**Task prompt:** Word for word, please copy the listing below, with its pictures left out.

- - - - - - -

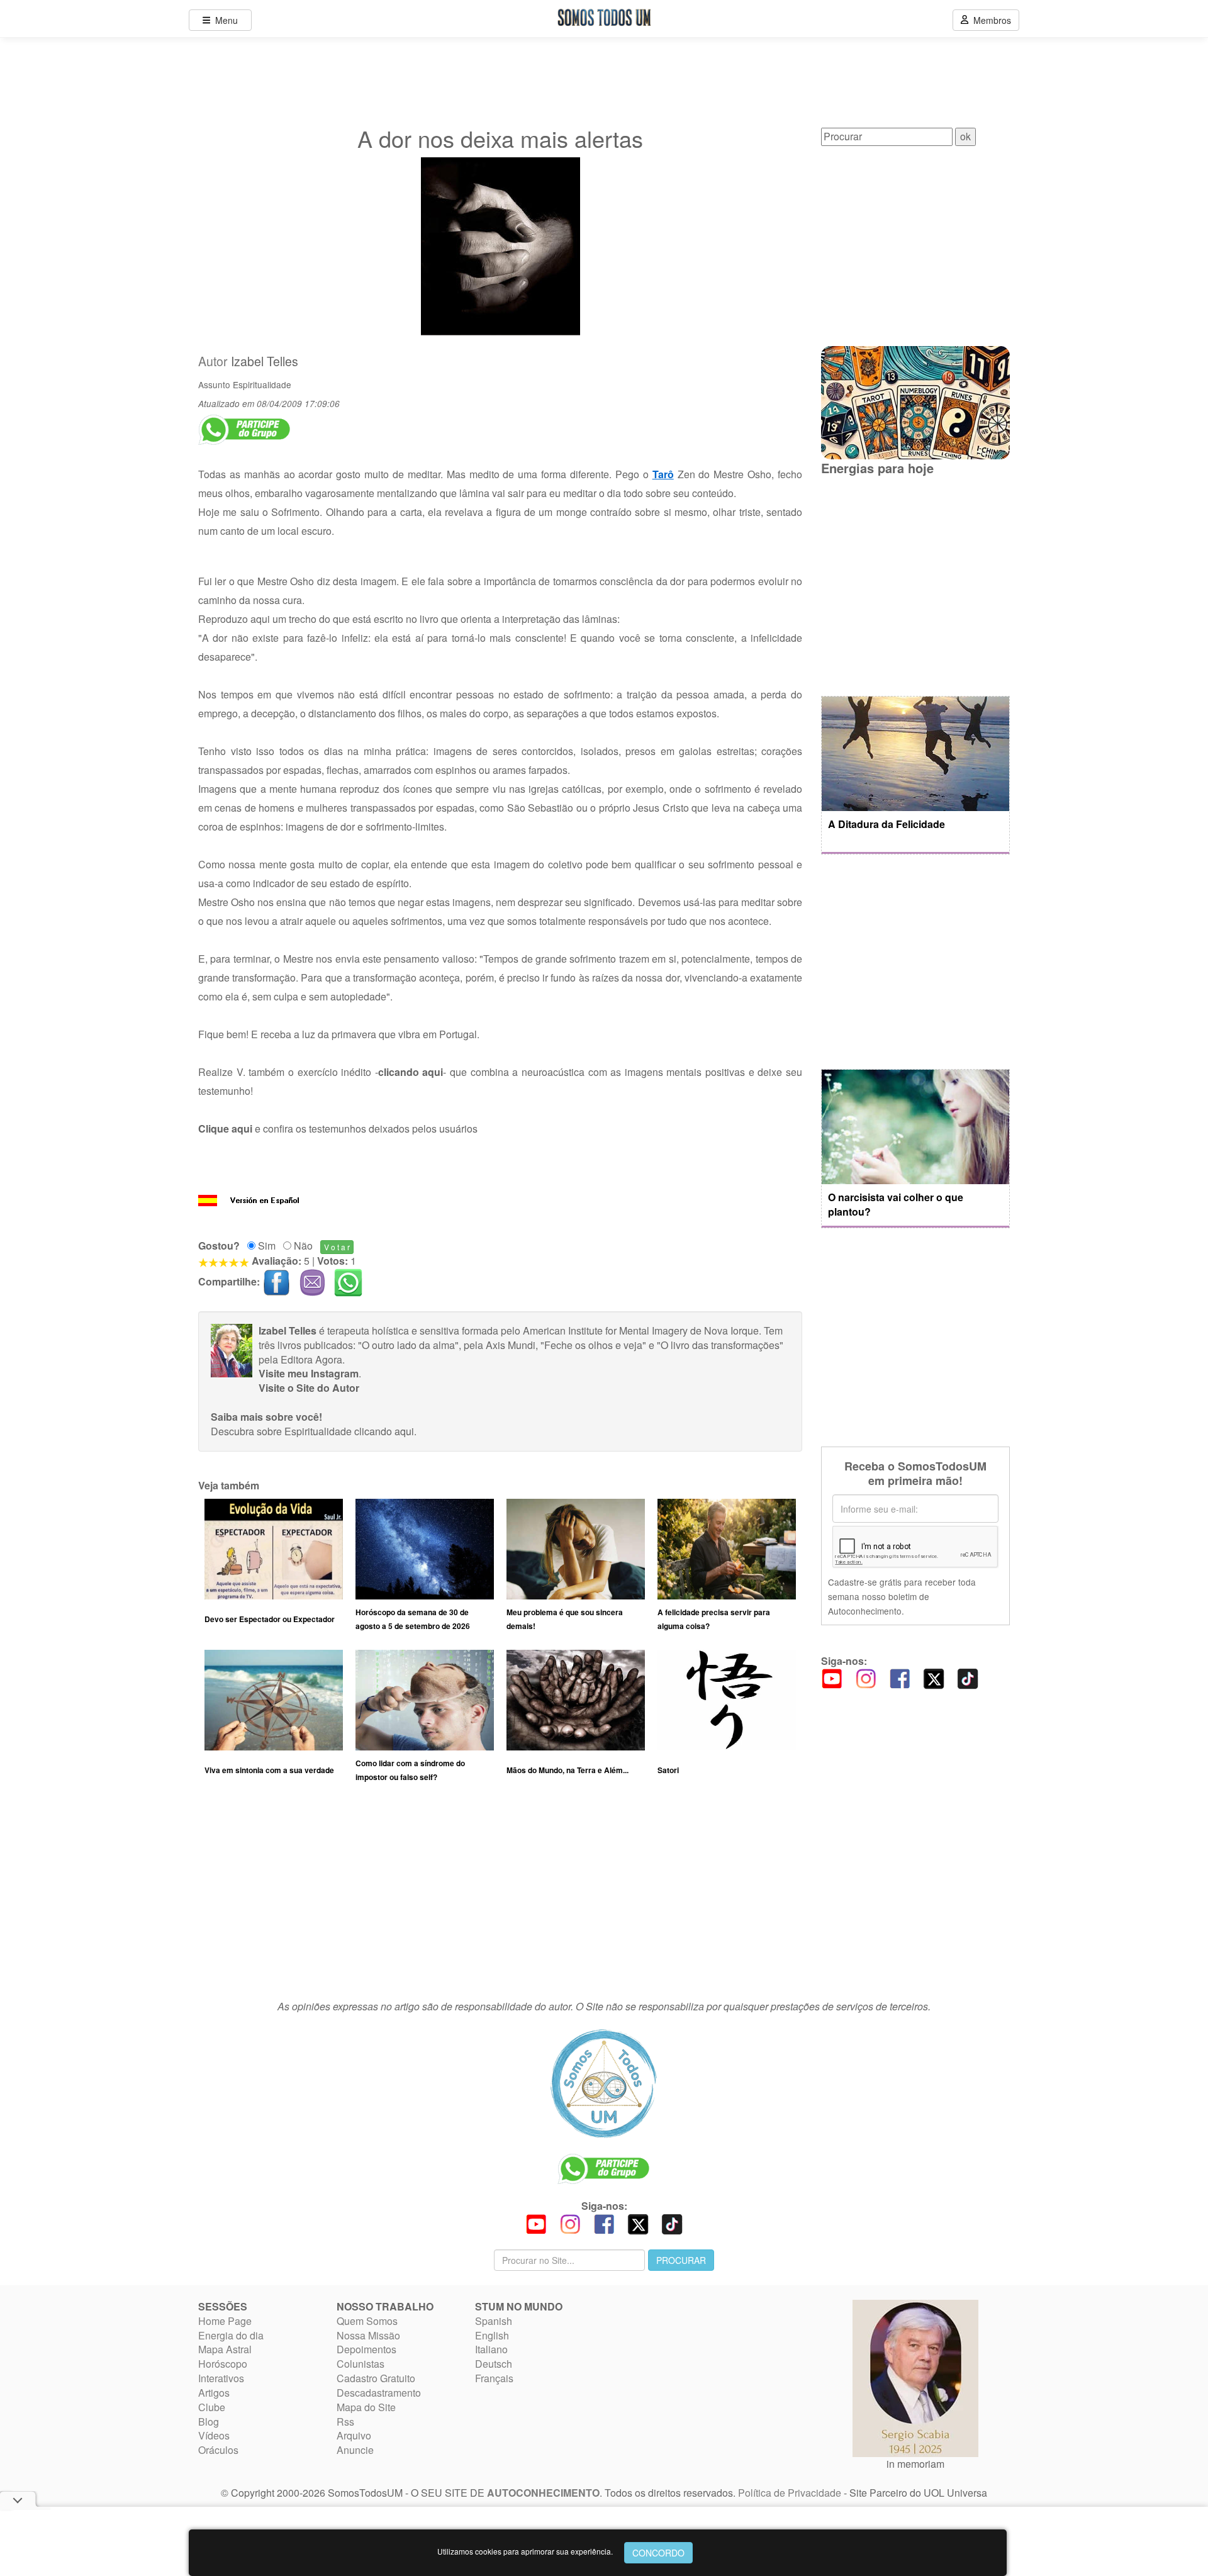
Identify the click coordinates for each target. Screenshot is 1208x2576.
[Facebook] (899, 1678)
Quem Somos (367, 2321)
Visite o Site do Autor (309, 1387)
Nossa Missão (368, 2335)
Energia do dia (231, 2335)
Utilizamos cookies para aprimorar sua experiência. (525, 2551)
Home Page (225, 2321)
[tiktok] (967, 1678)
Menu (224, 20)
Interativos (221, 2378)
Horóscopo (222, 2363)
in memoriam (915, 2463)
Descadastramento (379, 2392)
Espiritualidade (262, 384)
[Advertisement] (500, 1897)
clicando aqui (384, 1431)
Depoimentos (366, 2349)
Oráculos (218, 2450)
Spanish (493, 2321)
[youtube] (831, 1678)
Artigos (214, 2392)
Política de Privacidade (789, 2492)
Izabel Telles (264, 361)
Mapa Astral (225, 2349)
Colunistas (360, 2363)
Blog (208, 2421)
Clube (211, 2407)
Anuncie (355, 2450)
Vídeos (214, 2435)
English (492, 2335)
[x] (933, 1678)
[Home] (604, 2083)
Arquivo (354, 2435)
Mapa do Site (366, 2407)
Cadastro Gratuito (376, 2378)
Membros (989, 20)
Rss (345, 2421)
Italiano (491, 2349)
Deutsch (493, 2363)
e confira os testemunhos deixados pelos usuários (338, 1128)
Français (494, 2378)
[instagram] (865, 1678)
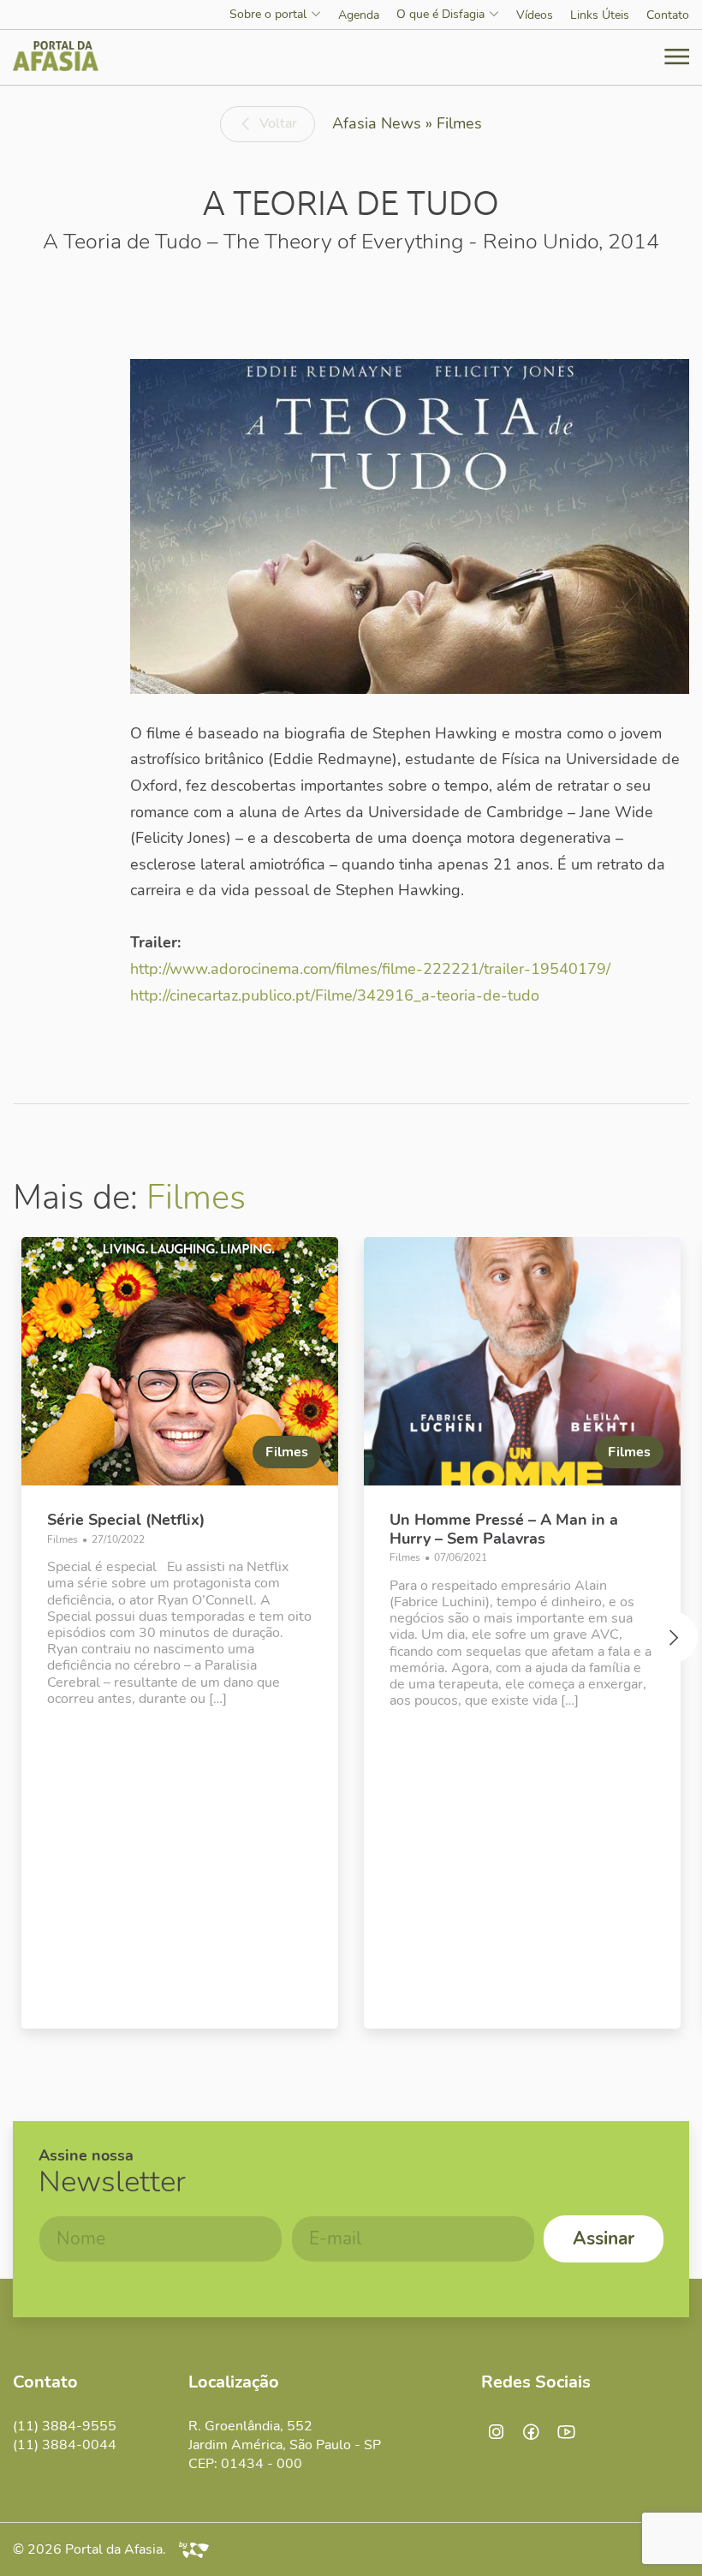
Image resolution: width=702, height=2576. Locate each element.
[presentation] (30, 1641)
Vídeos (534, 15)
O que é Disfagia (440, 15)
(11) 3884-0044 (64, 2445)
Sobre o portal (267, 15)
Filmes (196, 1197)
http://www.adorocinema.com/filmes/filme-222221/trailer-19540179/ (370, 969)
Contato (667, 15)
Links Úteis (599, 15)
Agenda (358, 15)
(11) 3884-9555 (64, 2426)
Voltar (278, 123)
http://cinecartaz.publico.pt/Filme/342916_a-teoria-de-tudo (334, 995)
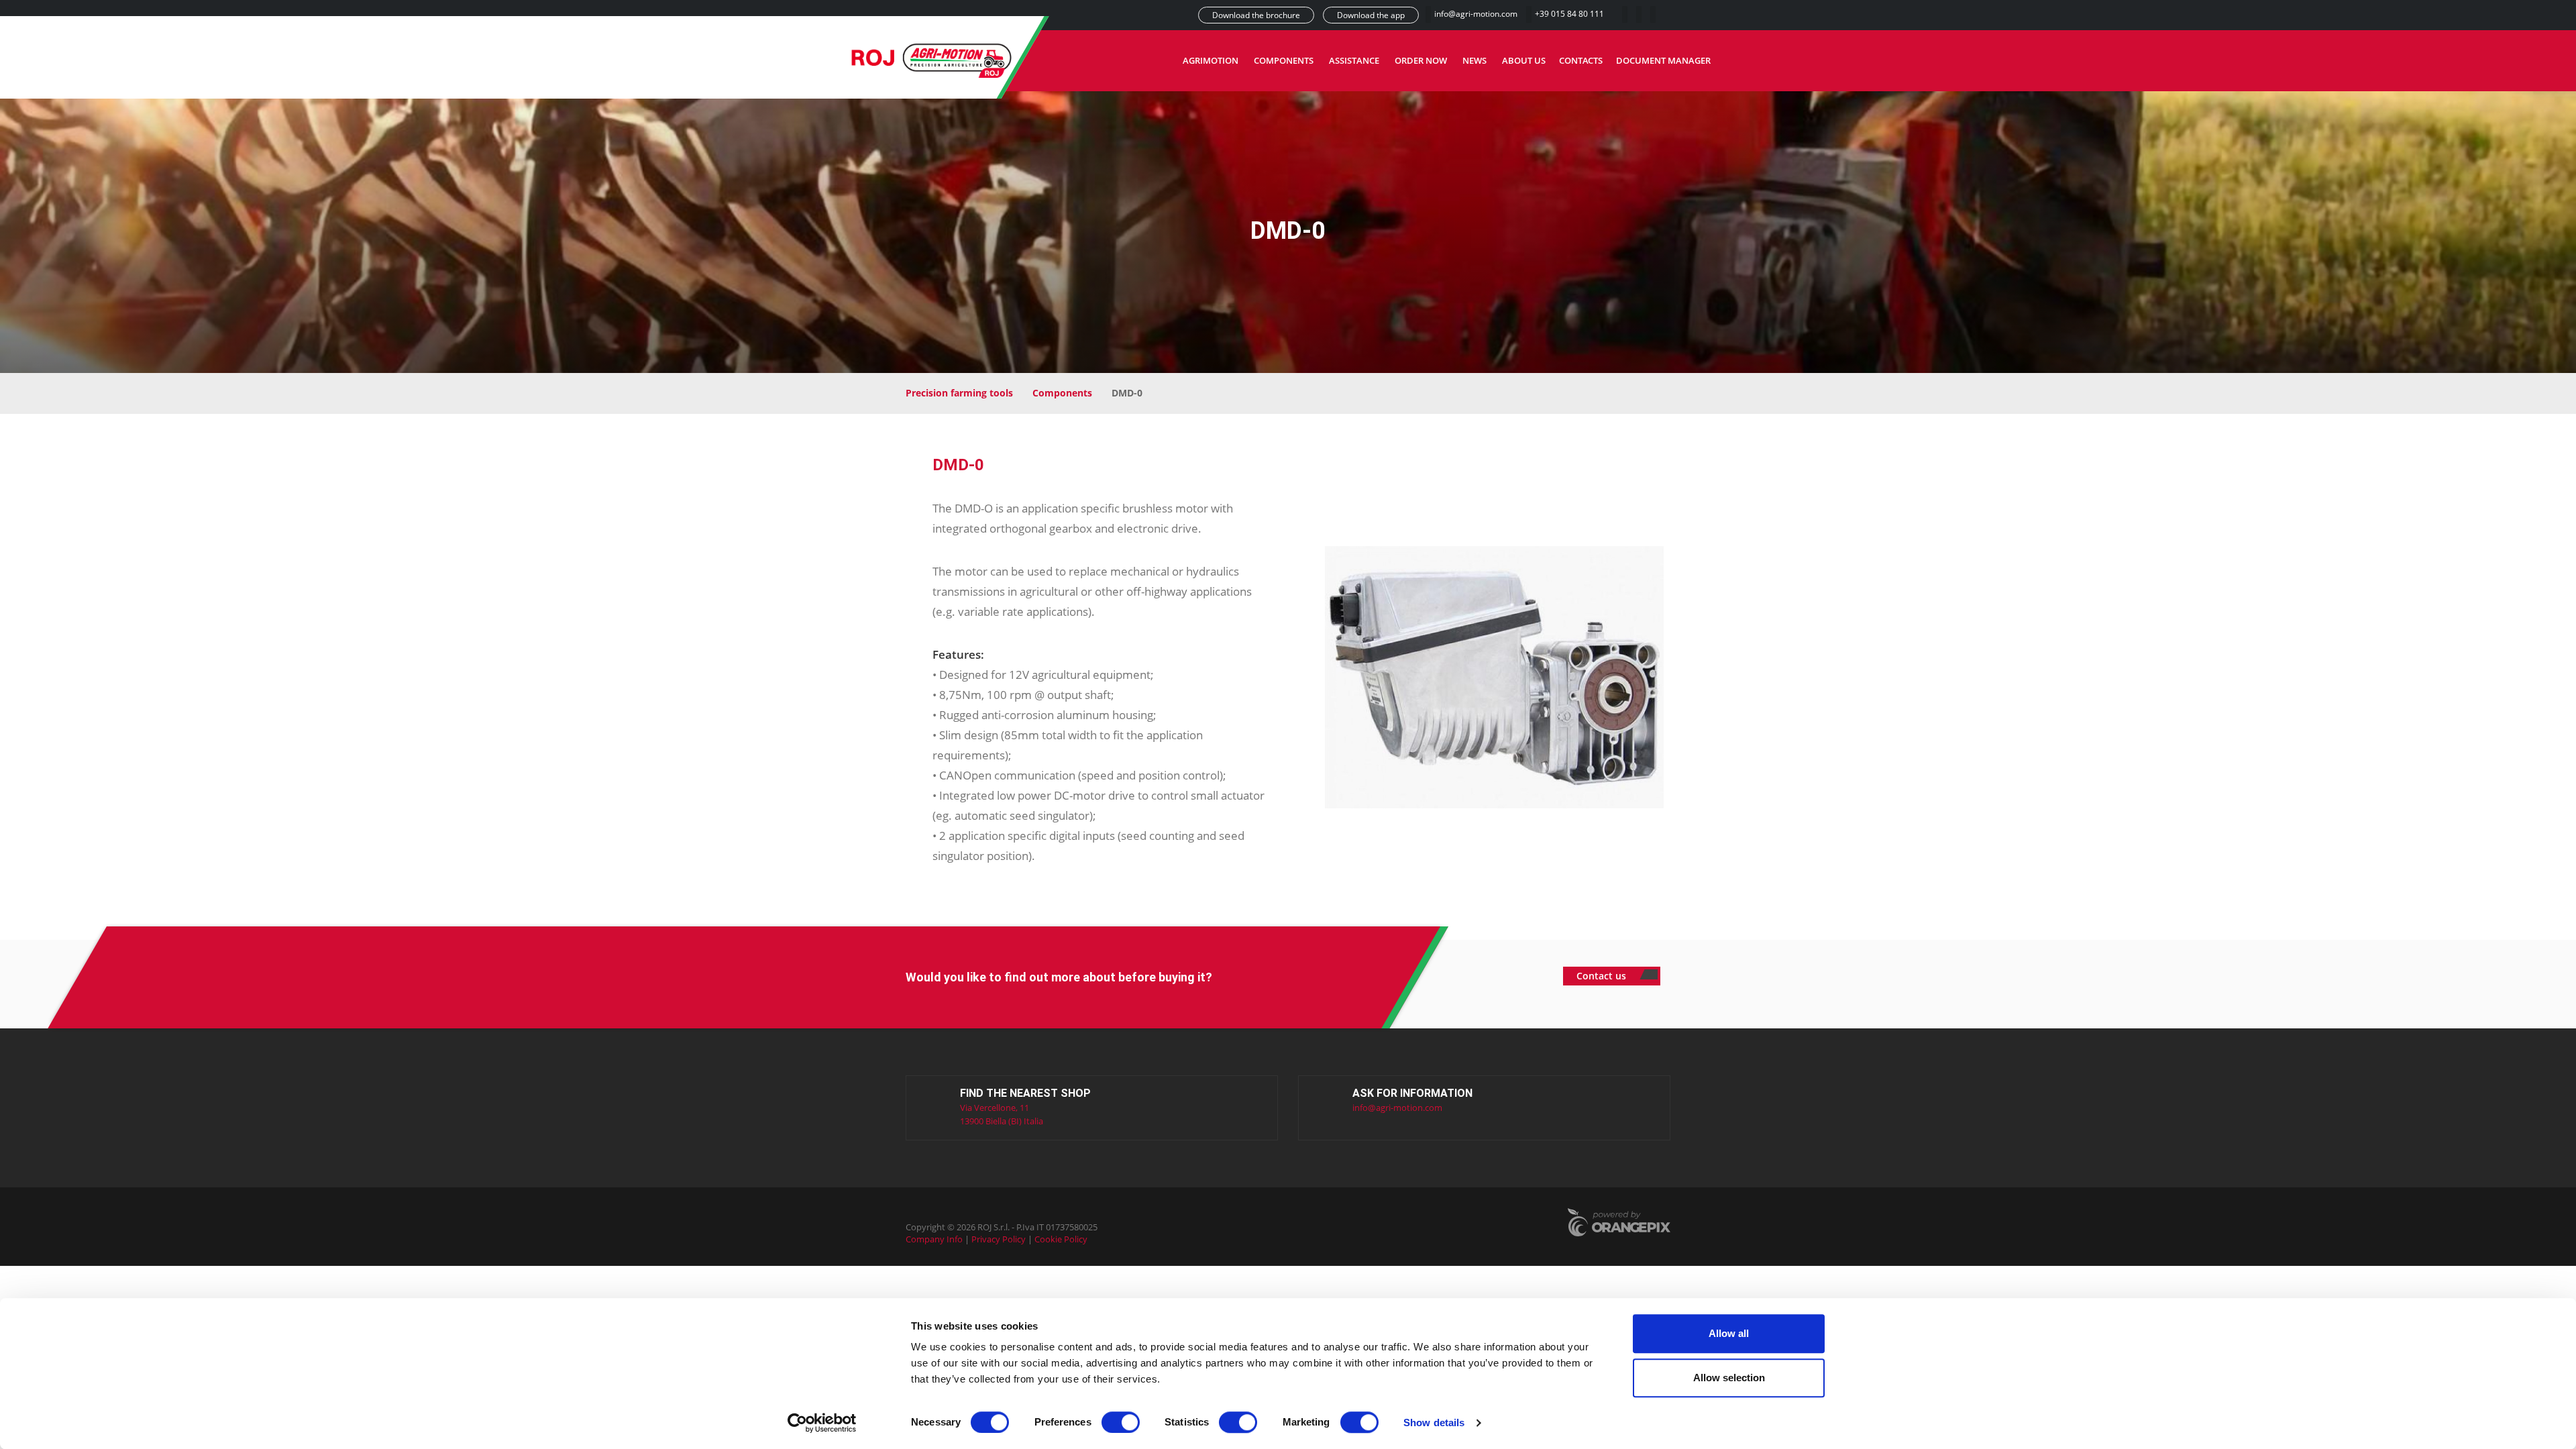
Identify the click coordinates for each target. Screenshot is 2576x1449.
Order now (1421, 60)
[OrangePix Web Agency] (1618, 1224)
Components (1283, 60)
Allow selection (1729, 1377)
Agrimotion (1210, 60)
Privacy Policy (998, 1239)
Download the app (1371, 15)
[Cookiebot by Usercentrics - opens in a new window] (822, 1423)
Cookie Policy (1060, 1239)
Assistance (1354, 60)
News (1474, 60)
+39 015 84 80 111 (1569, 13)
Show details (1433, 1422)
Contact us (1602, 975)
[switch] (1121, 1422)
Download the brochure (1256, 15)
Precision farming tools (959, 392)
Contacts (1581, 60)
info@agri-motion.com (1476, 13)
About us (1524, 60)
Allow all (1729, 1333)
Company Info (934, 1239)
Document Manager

- - - - - - -

**Result:**
Identify the click coordinates for each target. Screenshot is 1208x2576.
[Facebook] (899, 1678)
Quem Somos (367, 2321)
Visite o Site do Autor (309, 1387)
Nossa Missão (368, 2335)
Energia do dia (231, 2335)
Utilizamos cookies para aprimorar sua experiência. (525, 2551)
Home Page (225, 2321)
[tiktok] (967, 1678)
Menu (224, 20)
Interativos (221, 2378)
Horóscopo (222, 2363)
in memoriam (915, 2463)
Descadastramento (379, 2392)
Espiritualidade (262, 384)
[Advertisement] (500, 1897)
clicando aqui (384, 1431)
Depoimentos (366, 2349)
Oráculos (218, 2450)
Spanish (493, 2321)
[youtube] (831, 1678)
Artigos (214, 2392)
Política de Privacidade (789, 2492)
Izabel Telles (264, 361)
Mapa Astral (225, 2349)
Colunistas (360, 2363)
Blog (208, 2421)
Clube (211, 2407)
Anuncie (355, 2450)
Vídeos (214, 2435)
English (492, 2335)
[x] (933, 1678)
[Home] (604, 2083)
Arquivo (354, 2435)
Mapa do Site (366, 2407)
Cadastro Gratuito (376, 2378)
Membros (989, 20)
Rss (345, 2421)
Italiano (491, 2349)
Deutsch (493, 2363)
e confira os testemunhos deixados pelos usuários (338, 1128)
Français (494, 2378)
[instagram] (865, 1678)
Image resolution: width=702, height=2576. Locate each element.
[presentation] (30, 1641)
Vídeos (534, 15)
O que é Disfagia (440, 15)
(11) 3884-0044 (64, 2445)
Sobre o portal (267, 15)
Filmes (196, 1197)
http://www.adorocinema.com/filmes/filme-222221/trailer-19540179/ (370, 969)
Contato (667, 15)
Links Úteis (599, 15)
Agenda (358, 15)
(11) 3884-9555 (64, 2426)
Voltar (278, 123)
http://cinecartaz.publico.pt/Filme/342916_a-teoria-de-tudo (334, 995)
Identify the click coordinates for each target. Screenshot is 2576x1449.
Order now (1421, 60)
[OrangePix Web Agency] (1618, 1224)
Components (1283, 60)
Allow selection (1729, 1377)
Agrimotion (1210, 60)
Privacy Policy (998, 1239)
Download the app (1371, 15)
[Cookiebot by Usercentrics - opens in a new window] (822, 1423)
Cookie Policy (1060, 1239)
Assistance (1354, 60)
News (1474, 60)
+39 015 84 80 111 (1569, 13)
Show details (1433, 1422)
Contact us (1602, 975)
[switch] (1121, 1422)
Download the brochure (1256, 15)
Precision farming tools (959, 392)
Contacts (1581, 60)
info@agri-motion.com (1476, 13)
About us (1524, 60)
Allow all (1729, 1333)
Company Info (934, 1239)
Document Manager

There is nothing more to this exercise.